Green & Blue Solutions, a local manufacturer of odor eliminators based on bio-enzyme technology, has dedicated itself to addressing concerns over the environment of pig farms and helped improve their productivity by reducing the health risks of livestock.
Its signature product Biomagic has improved farm productivity by reducing toxic gases from livestock excrement, such as ammonia and hydrogen sulfide, which not only generates odor, but also affects the respiratory health of livestock, the firm said.
G&B Solutions CEO Yoo Tae-chul
Domestic farms have benefited from the odor eliminator.
After the farms used Biomagic, the gas concentration was reduced to 10 parts per million from 50 ppm, while the livestock death rate was reduced by 2 percent.
This came after a test by a team led by Park Yong-ho, a professor at Seoul National University. The results also showed that Biomagic helped reduce the stress of pigs by 90 percent, the mortality rate by 70 percent and the number of days taken for pigs to deliver piglets by 15 percent.

-- -- --

## WORK REQUEST 1
Answer from the article on Biomagic:
(a) What technology are the Green & Blue Solutions odor eliminators based on?
(b) From what level to what level did the gas concentration fall after farms used Biomagic?
(c) Who led the team that ran the test?
## WORK REQUEST 2
Rewrite the article on Biomagic, starting with "Green & Blue" and going on through "the firm said.", with each "odor" changed to "smell".
Rely solely on the article on Biomagic, with no outside sources.

## RECORDS
-- -- --

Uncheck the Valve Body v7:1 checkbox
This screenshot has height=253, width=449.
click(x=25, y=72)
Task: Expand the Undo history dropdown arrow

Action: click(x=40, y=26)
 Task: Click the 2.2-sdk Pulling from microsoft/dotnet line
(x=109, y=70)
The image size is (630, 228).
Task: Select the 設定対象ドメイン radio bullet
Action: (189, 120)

-- -- --

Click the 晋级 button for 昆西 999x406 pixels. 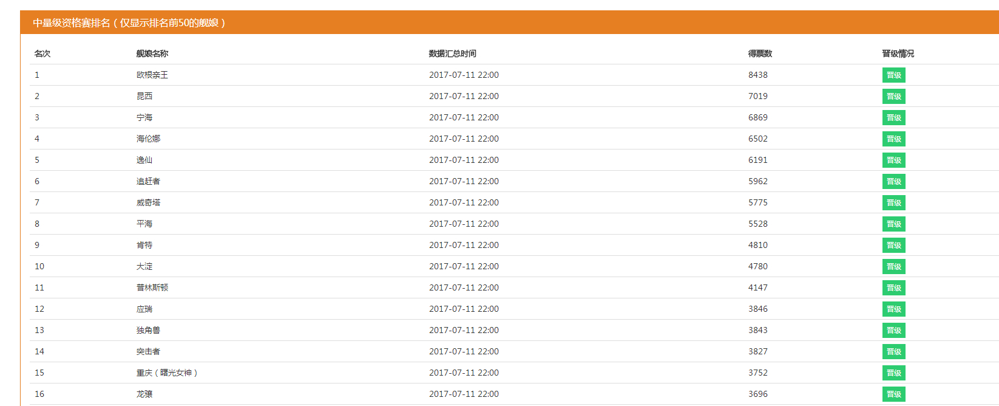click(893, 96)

-- -- --

## EXERCISE SOLUTION 1
(a) Bio-enzyme technology.
(b) From 50 ppm to 10 parts per million.
(c) Park Yong-ho, a professor at Seoul National University.

## EXERCISE SOLUTION 2
Green & Blue Solutions, a local manufacturer of smell eliminators based on bio-enzyme technology, has dedicated itself to addressing concerns over the environment of pig farms and helped improve their productivity by reducing the health risks of livestock.
Its signature product Biomagic has improved farm productivity by reducing toxic gases from livestock excrement, such as ammonia and hydrogen sulfide, which not only generates smell, but also affects the respiratory health of livestock, the firm said.